> DESCRIPTION OF THE TASK: Retype every line below precisely as it appears.

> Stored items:
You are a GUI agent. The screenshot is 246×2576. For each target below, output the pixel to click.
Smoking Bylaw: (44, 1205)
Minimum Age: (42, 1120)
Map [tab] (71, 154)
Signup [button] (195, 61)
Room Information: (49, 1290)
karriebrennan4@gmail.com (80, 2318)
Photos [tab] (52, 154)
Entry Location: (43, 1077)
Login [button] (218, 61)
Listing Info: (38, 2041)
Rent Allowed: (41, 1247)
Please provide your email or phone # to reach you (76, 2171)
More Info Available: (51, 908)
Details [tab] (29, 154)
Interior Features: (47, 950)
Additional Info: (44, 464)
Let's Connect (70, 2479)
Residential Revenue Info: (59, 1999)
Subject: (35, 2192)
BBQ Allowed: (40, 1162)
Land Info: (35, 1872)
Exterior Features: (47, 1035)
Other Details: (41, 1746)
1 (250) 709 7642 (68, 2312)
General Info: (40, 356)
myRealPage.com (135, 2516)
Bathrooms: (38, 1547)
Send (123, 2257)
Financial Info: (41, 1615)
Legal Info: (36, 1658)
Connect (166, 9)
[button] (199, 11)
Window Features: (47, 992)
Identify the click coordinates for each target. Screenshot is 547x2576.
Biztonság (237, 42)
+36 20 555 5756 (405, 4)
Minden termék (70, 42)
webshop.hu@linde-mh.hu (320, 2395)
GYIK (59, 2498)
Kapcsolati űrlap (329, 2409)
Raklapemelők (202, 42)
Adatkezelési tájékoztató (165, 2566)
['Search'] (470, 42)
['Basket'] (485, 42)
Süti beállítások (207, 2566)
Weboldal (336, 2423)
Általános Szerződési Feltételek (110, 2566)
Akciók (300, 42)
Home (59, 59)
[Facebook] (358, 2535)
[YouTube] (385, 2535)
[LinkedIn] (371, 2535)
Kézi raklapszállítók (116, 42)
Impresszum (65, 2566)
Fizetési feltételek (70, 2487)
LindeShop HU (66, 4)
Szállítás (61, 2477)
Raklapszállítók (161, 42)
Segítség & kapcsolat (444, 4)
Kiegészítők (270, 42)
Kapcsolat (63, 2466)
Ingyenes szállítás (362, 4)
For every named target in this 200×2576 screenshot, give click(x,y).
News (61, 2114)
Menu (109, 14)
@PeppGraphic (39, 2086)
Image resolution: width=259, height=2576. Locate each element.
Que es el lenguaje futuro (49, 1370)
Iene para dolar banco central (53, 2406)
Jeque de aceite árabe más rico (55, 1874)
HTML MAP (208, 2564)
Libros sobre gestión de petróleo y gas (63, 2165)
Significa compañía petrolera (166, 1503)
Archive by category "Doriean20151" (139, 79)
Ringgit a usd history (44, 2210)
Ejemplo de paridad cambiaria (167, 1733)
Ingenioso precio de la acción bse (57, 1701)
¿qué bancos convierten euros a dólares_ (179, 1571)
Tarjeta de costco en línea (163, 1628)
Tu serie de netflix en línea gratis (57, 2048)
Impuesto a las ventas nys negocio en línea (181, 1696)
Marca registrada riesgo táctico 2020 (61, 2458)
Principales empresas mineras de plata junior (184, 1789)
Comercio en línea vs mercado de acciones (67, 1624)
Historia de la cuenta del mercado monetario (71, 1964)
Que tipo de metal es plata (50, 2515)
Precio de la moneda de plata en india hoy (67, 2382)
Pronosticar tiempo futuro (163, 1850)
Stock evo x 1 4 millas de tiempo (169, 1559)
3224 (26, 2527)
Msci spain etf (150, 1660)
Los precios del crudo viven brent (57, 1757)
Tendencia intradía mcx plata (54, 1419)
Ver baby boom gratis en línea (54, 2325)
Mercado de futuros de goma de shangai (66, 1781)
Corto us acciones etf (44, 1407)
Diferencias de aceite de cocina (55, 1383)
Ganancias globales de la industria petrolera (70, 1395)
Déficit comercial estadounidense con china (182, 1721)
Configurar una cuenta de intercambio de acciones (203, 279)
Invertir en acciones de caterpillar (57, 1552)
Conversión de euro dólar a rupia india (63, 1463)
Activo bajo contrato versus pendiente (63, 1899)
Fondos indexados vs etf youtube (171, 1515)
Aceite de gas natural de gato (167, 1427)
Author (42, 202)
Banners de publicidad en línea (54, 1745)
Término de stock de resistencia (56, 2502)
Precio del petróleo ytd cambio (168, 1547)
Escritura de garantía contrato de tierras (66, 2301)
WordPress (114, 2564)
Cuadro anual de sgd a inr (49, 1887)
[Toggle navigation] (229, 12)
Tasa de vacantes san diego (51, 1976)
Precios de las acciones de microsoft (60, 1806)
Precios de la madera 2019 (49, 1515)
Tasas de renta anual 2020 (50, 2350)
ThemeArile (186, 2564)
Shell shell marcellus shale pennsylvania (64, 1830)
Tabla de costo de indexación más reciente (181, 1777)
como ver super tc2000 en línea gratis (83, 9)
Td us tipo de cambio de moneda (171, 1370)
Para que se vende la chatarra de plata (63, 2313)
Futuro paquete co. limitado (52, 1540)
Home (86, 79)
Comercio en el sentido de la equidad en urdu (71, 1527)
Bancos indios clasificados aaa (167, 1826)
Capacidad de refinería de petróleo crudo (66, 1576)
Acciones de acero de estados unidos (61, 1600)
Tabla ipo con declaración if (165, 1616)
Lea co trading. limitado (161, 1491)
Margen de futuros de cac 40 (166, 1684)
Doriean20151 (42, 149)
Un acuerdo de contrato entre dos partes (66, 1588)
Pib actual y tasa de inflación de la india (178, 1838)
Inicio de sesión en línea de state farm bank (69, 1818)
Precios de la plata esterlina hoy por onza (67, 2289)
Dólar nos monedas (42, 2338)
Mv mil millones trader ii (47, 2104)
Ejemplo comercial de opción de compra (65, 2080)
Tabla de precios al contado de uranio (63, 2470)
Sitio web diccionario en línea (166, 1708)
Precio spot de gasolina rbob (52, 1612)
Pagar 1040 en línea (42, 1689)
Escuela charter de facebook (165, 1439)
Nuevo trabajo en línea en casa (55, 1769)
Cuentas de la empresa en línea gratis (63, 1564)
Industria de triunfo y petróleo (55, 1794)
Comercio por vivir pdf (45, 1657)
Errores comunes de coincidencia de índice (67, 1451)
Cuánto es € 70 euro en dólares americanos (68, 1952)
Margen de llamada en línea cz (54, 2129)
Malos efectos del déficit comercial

> TASK RESULT:
You are a GUI agent. The screenshot is 246×2576. For each target below, output the pixel to click.
Smoking Bylaw: (44, 1205)
Minimum Age: (42, 1120)
Map [tab] (71, 154)
Signup [button] (195, 61)
Room Information: (49, 1290)
karriebrennan4@gmail.com (80, 2318)
Photos [tab] (52, 154)
Entry Location: (43, 1077)
Login [button] (218, 61)
Listing Info: (38, 2041)
Rent Allowed: (41, 1247)
Please provide your email or phone # to reach you (76, 2171)
More Info Available: (51, 908)
Details [tab] (29, 154)
Interior Features: (47, 950)
Additional Info: (44, 464)
Let's Connect (70, 2479)
Residential Revenue Info: (59, 1999)
Subject: (35, 2192)
BBQ Allowed: (40, 1162)
Land Info: (35, 1872)
Exterior Features: (47, 1035)
Other Details: (41, 1746)
1 (250) 709 7642 (68, 2312)
General Info: (40, 356)
myRealPage.com (135, 2516)
Bathrooms: (38, 1547)
Send (123, 2257)
Financial Info: (41, 1615)
Legal Info: (36, 1658)
Connect (166, 9)
[button] (199, 11)
Window Features: (47, 992)
Identify the click coordinates for each target. Screenshot is 547x2576.
Biztonság (237, 42)
+36 20 555 5756 (405, 4)
Minden termék (70, 42)
webshop.hu@linde-mh.hu (320, 2395)
GYIK (59, 2498)
Kapcsolati űrlap (329, 2409)
Raklapemelők (202, 42)
Adatkezelési tájékoztató (165, 2566)
['Search'] (470, 42)
['Basket'] (485, 42)
Süti beállítások (207, 2566)
Weboldal (336, 2423)
Általános Szerződési Feltételek (110, 2566)
Akciók (300, 42)
Home (59, 59)
[Facebook] (358, 2535)
[YouTube] (385, 2535)
[LinkedIn] (371, 2535)
Kézi raklapszállítók (116, 42)
Impresszum (65, 2566)
Fizetési feltételek (70, 2487)
LindeShop HU (66, 4)
Szállítás (61, 2477)
Raklapszállítók (161, 42)
Segítség & kapcsolat (444, 4)
Kiegészítők (270, 42)
Kapcsolat (63, 2466)
Ingyenes szállítás (362, 4)
For every named target in this 200×2576 screenshot, give click(x,y).
News (61, 2114)
Menu (109, 14)
@PeppGraphic (39, 2086)
Image resolution: width=259, height=2576. Locate each element.
Que es el lenguaje futuro (49, 1370)
Iene para dolar banco central (53, 2406)
Jeque de aceite árabe más rico (55, 1874)
HTML MAP (208, 2564)
Libros sobre gestión de petróleo y gas (63, 2165)
Significa compañía petrolera (166, 1503)
Archive by category "Doriean20151" (139, 79)
Ringgit a usd history (44, 2210)
Ejemplo de paridad cambiaria (167, 1733)
Ingenioso precio de la acción bse (57, 1701)
¿qué bancos convierten euros a dólares_ (179, 1571)
Tarjeta de costco en línea (163, 1628)
Tu serie de netflix en línea gratis (57, 2048)
Impuesto a las ventas nys negocio en línea (181, 1696)
Marca registrada riesgo táctico 2020 (61, 2458)
Principales empresas mineras de plata junior (184, 1789)
Comercio en línea vs mercado de acciones (67, 1624)
Historia de la cuenta del mercado monetario (71, 1964)
Que tipo de metal es plata (50, 2515)
Precio de la moneda de plata en india hoy (67, 2382)
Pronosticar tiempo futuro (163, 1850)
Stock evo x 1 4 millas de tiempo (169, 1559)
3224 (26, 2527)
Msci spain etf (150, 1660)
Los precios del crudo viven brent (57, 1757)
Tendencia intradía mcx plata (54, 1419)
Ver baby boom gratis en línea (54, 2325)
Mercado de futuros de goma de shangai (66, 1781)
Corto us acciones etf (44, 1407)
Diferencias de aceite de cocina (55, 1383)
Ganancias globales de la industria petrolera (70, 1395)
Déficit comercial estadounidense con china (182, 1721)
Configurar una cuenta de intercambio de acciones (203, 279)
Invertir en acciones de caterpillar (57, 1552)
Conversión de euro dólar a rupia india (63, 1463)
Activo bajo contrato versus pendiente (63, 1899)
Fondos indexados vs etf youtube (171, 1515)
Aceite de gas natural de gato (167, 1427)
Author (42, 202)
Banners de publicidad en línea (54, 1745)
Término de stock de resistencia (56, 2502)
Precio del petróleo ytd cambio (168, 1547)
Escritura de garantía contrato de tierras (66, 2301)
WordPress (114, 2564)
Cuadro anual de sgd a inr (49, 1887)
[Toggle navigation] (229, 12)
Tasa de vacantes san diego (51, 1976)
Precios de las acciones de microsoft (60, 1806)
Precios de la madera 2019 (49, 1515)
Tasas de renta anual 2020 (50, 2350)
ThemeArile (186, 2564)
Shell shell marcellus shale pennsylvania (64, 1830)
Tabla de costo de indexación más reciente (181, 1777)
como ver super tc2000 en línea gratis (83, 9)
Td us tipo de cambio de moneda (171, 1370)
Para que se vende la chatarra de plata (63, 2313)
Futuro paquete co. limitado (52, 1540)
Home (86, 79)
Comercio en el sentido de la equidad en urdu (71, 1527)
Bancos indios clasificados aaa (167, 1826)
Capacidad de refinería de petróleo crudo (66, 1576)
Acciones de acero de estados unidos (61, 1600)
Tabla ipo con declaración if (165, 1616)
Lea co trading. limitado (161, 1491)
Margen de futuros de cac 40 (166, 1684)
Doriean20151 (42, 149)
Un acuerdo de contrato entre dos partes (66, 1588)
Pib actual y tasa de inflación de la india (178, 1838)
Inicio de sesión en línea de state farm bank (69, 1818)
Precios de la plata esterlina hoy por onza (67, 2289)
Dólar nos monedas (42, 2338)
Mv mil millones trader ii (47, 2104)
Ejemplo comercial de opción de compra (65, 2080)
Tabla de precios al contado de uranio (63, 2470)
Sitio web diccionario en línea (166, 1708)
Precio spot de gasolina rbob (52, 1612)
Pagar 1040 en línea (42, 1689)
Escuela charter de facebook (165, 1439)
Nuevo trabajo en línea en casa (55, 1769)
Cuentas de la empresa en línea gratis (63, 1564)
Industria de triunfo y petróleo (55, 1794)
Comercio por vivir pdf (45, 1657)
Errores comunes de coincidencia de índice (67, 1451)
Cuánto es € 70 euro en dólares americanos (68, 1952)
Margen de llamada en línea cz (54, 2129)
Malos efectos del déficit comercial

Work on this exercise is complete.